#### What the task requires
If a line in the listing contains "agent", copy it out whole.

>>>>>

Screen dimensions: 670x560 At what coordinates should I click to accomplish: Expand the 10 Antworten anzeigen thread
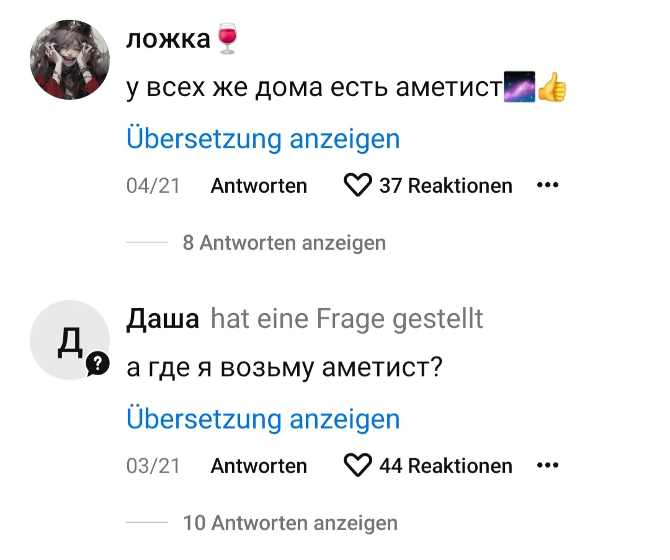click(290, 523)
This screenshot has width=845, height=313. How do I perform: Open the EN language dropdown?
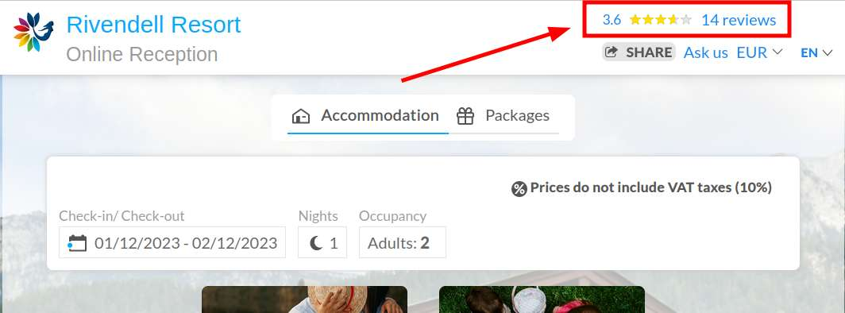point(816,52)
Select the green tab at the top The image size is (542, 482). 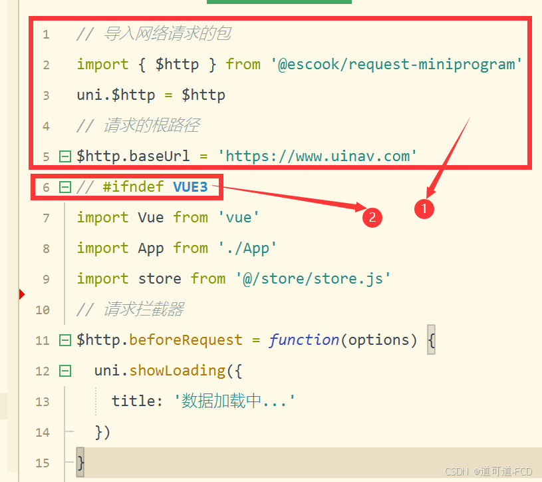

<<<<<
>>>>>

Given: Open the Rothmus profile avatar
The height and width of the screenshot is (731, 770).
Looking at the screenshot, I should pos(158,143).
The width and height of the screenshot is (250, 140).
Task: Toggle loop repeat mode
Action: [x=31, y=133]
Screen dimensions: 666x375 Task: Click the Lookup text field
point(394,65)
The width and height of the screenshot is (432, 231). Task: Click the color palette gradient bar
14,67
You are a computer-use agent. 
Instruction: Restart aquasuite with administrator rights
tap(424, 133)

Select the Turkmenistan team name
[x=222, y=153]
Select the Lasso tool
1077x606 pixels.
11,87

<<<<<
>>>>>

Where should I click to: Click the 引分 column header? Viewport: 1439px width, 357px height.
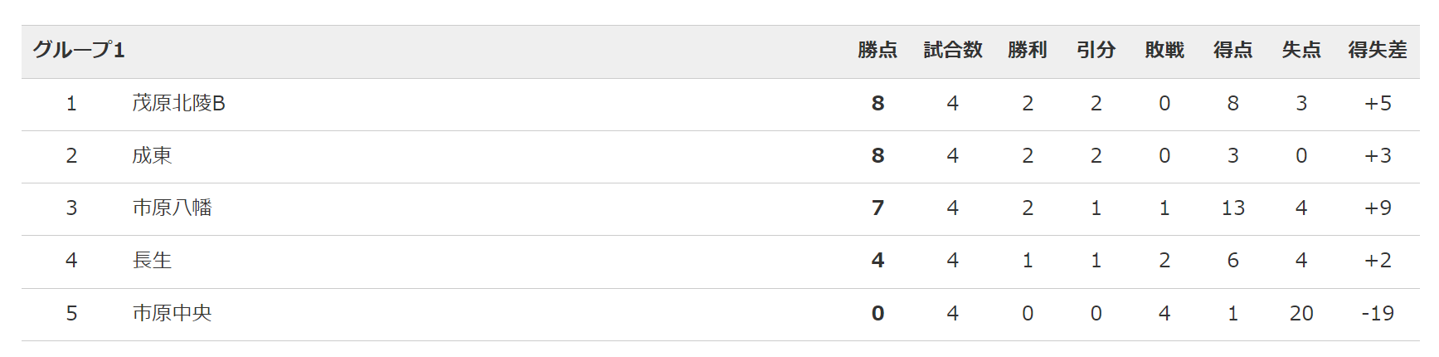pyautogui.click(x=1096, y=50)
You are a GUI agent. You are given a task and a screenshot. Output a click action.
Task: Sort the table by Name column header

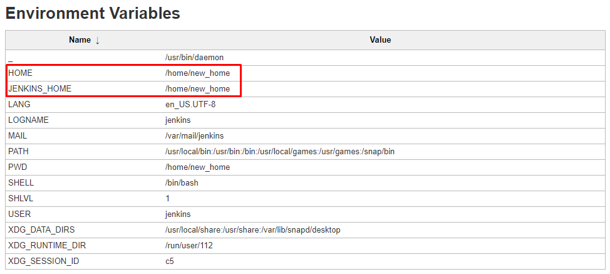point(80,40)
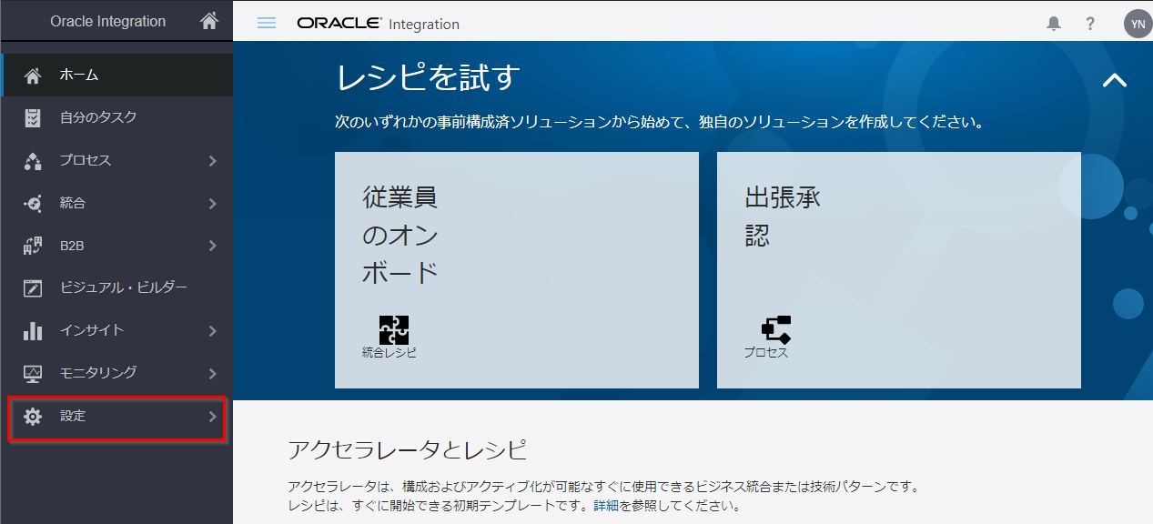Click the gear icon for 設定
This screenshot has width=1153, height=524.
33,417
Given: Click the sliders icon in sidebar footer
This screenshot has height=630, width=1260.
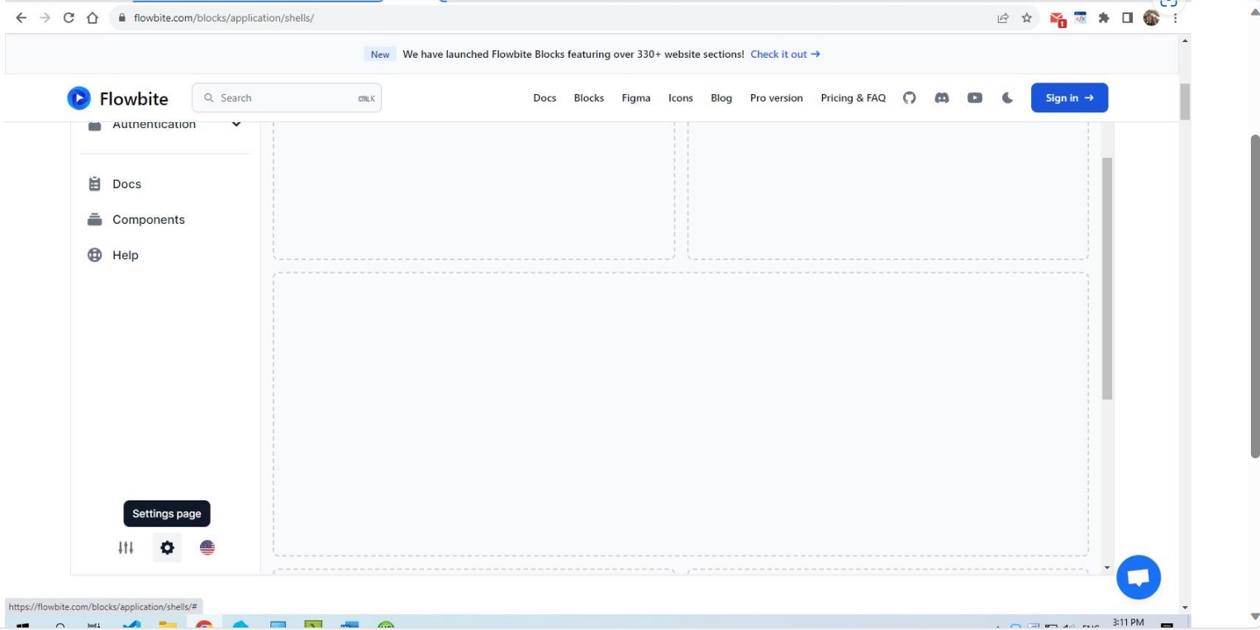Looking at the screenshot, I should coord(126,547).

<<<<<

#### Written answer
You are a computer-use agent. 
You are a GUI agent. You are given a task and a screenshot. Output a click action.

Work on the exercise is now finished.